フードに隠されてその顔はよく見えないが、唇の赤さが少年の目に飛び込んでくる。
赤い唇が動く。
「人のものを盗んでおいて、ヒーロー気取りなんて感心しないね。これは返してもらうから」
非難されているというのに、その声があまりにも耳に心地よくて、少年はうっとりしてしまう。

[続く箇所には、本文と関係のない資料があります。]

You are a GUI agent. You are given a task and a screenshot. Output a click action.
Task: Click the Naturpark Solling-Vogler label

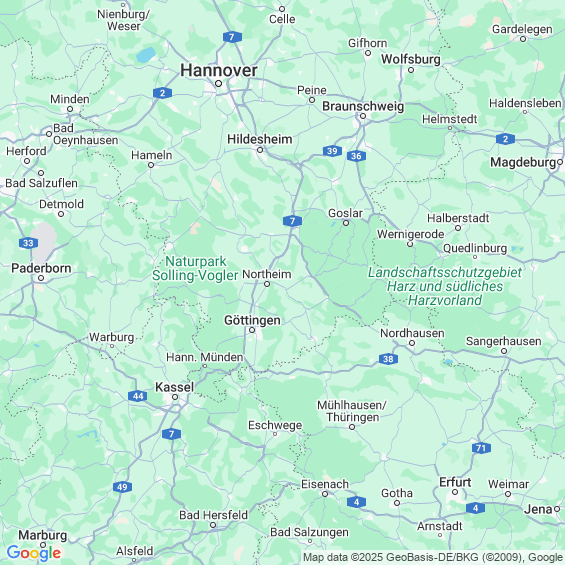point(195,268)
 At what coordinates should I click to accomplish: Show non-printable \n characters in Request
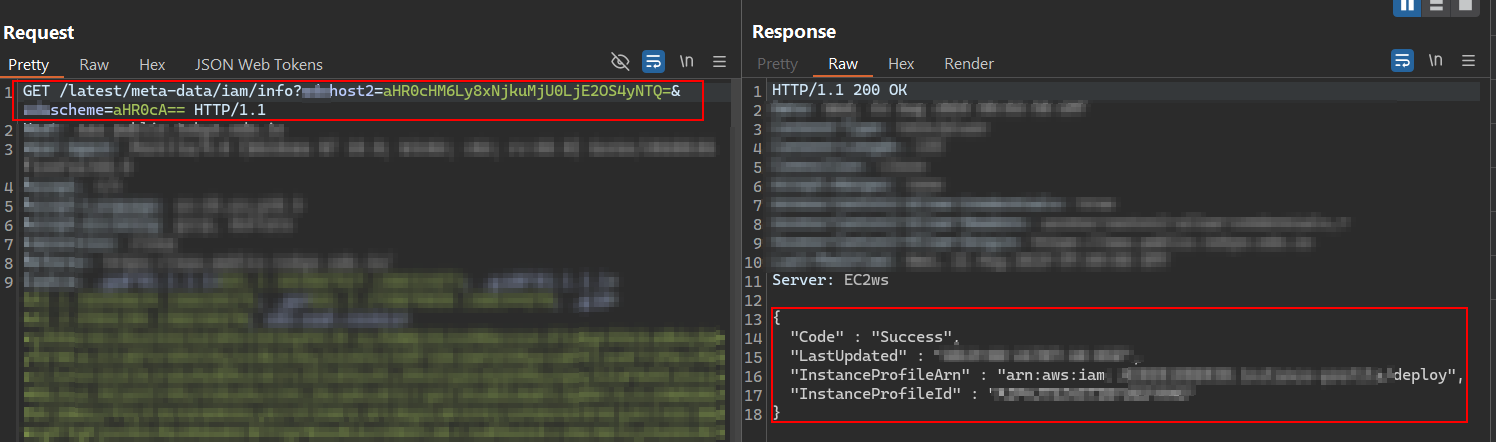[x=686, y=62]
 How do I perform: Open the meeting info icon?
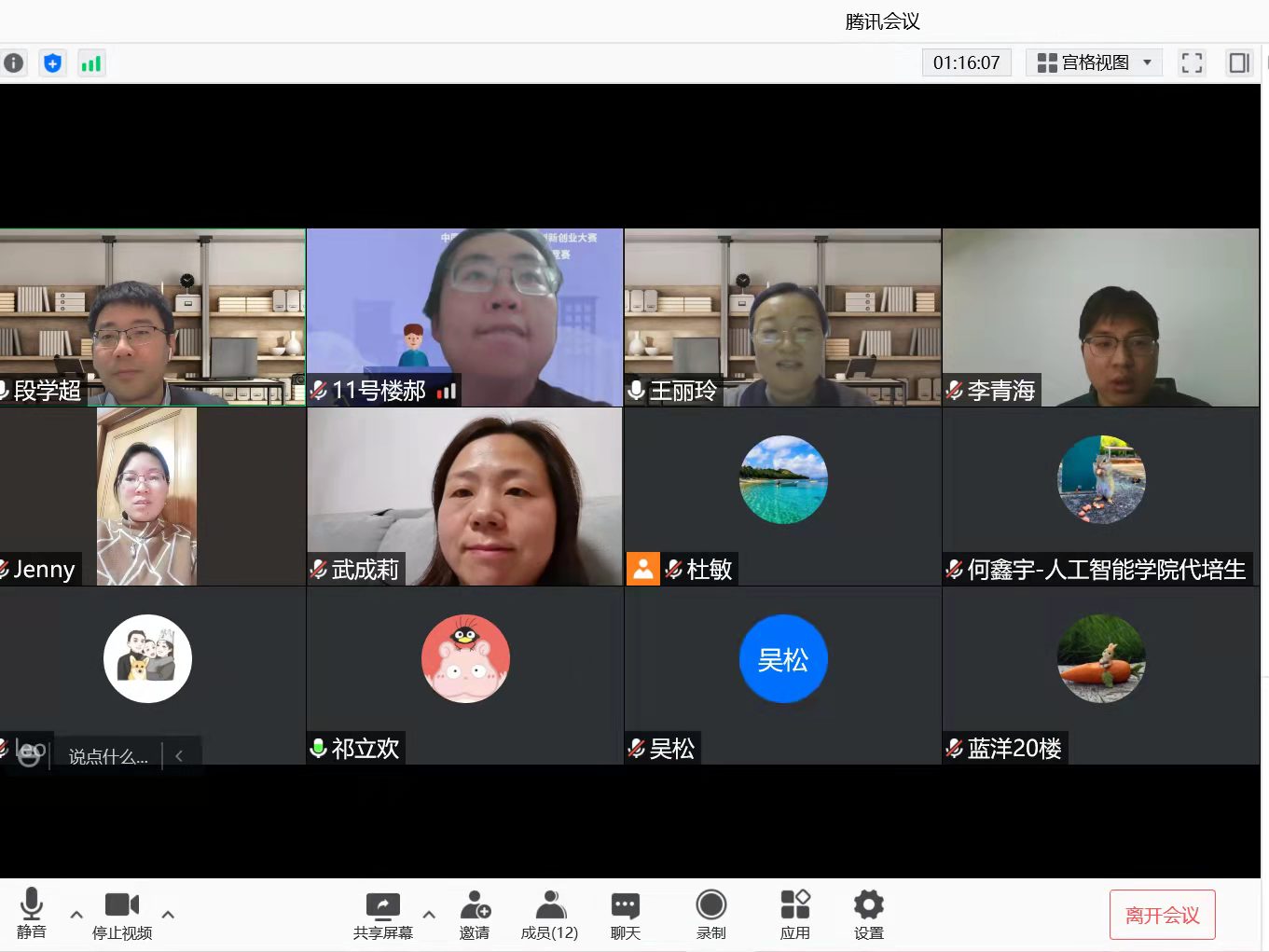coord(14,62)
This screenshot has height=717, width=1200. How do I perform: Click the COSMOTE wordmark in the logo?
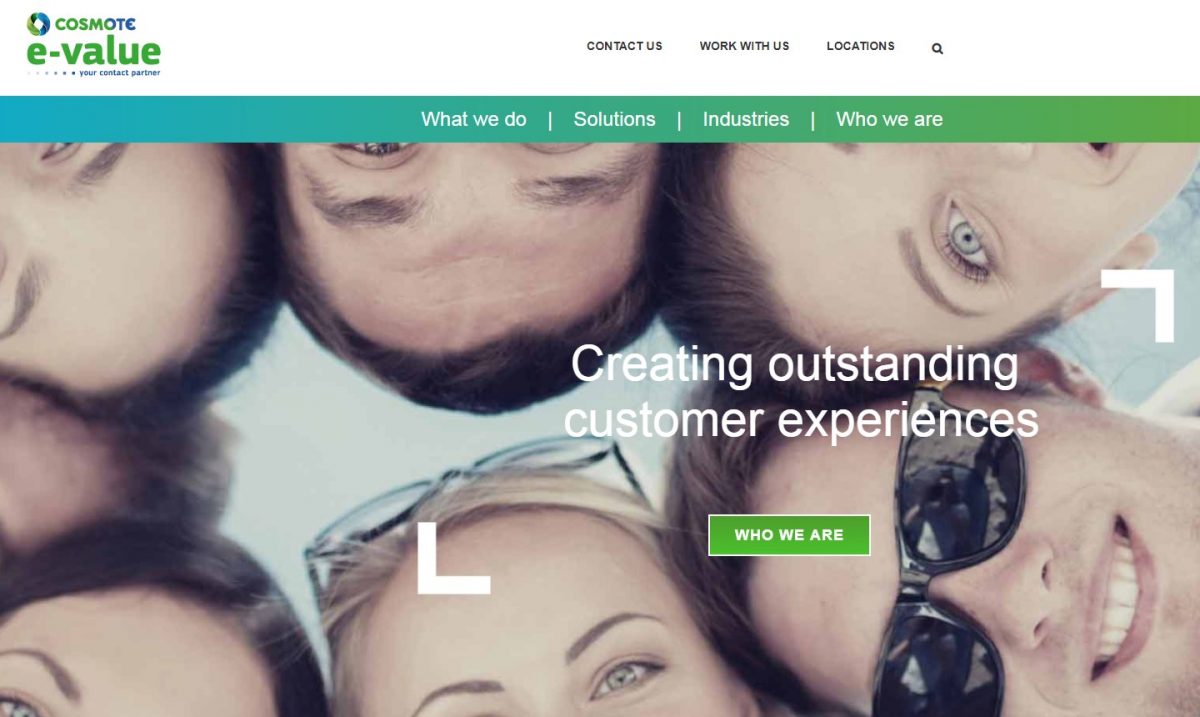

財布を奪い返されたことに、数秒経ってからはっと気づく。
ついでに自身の失態にも気づく。
撒いた、と思ったのは早計だった。
「馬鹿。タケル、馬鹿」
「なにやってんだよう」
返す言葉もない。
うううううううう。
悔しさにうなるだけである。
そしていまだ万歳したままだった腕を、悔し紛れに振り回した。
「あ」
思いもかけず、それが後ろに立つ何者かのフードを跳ね上げることになってしまった。
その素顔が白日の下にさらされる。
仲間たちの息をのむ気配がある。
タケル少年は振り返った。
すさまじい美女がそこにいた。
息をするのも忘れて、自分に見入る少年を、マリアもまた見つめ返した。
誰にも顔を見られたくなかった。
だからフードを目深にかぶっていたわけだし。
しかし白日の下にさらされたからには、隠すつもりもなかった。
「なにを見てるのかしら」
なんだか楽しくなってくる。
うきうきしてくる。
フードを跳ね上げられ、文字通り視界が開けたからだろうか。
自身のことなのに、これは予想外だ。
やはり窮屈を感じていたということかもしれない。
正体を隠していなければならなかったさっきまでの現状に。
ぽかんと口を開けたままの少年。
からかいたくなる。
「ほら、どうしたの。何か言いなさいよ。少年」
見開かれた少年の目が、きらきらと輝いてくる。
「すっっげえぇぇぇ!!!」
叫んだ。
不意をつかれて耳をふさぐ間もなかった。
マリアの耳には少年の大音声がこだましている。
残響がいつまでも消えない。
「外人だああああああ!!!!」
タケルが第二波を放つ。
きんきんと響いて頭に痛いほどだ。
思わず頭を抑えるマリアに、女の子たちがかわるがわるに問いかけてきた。
彼女たちの声もきゃいきゃいとうるさい。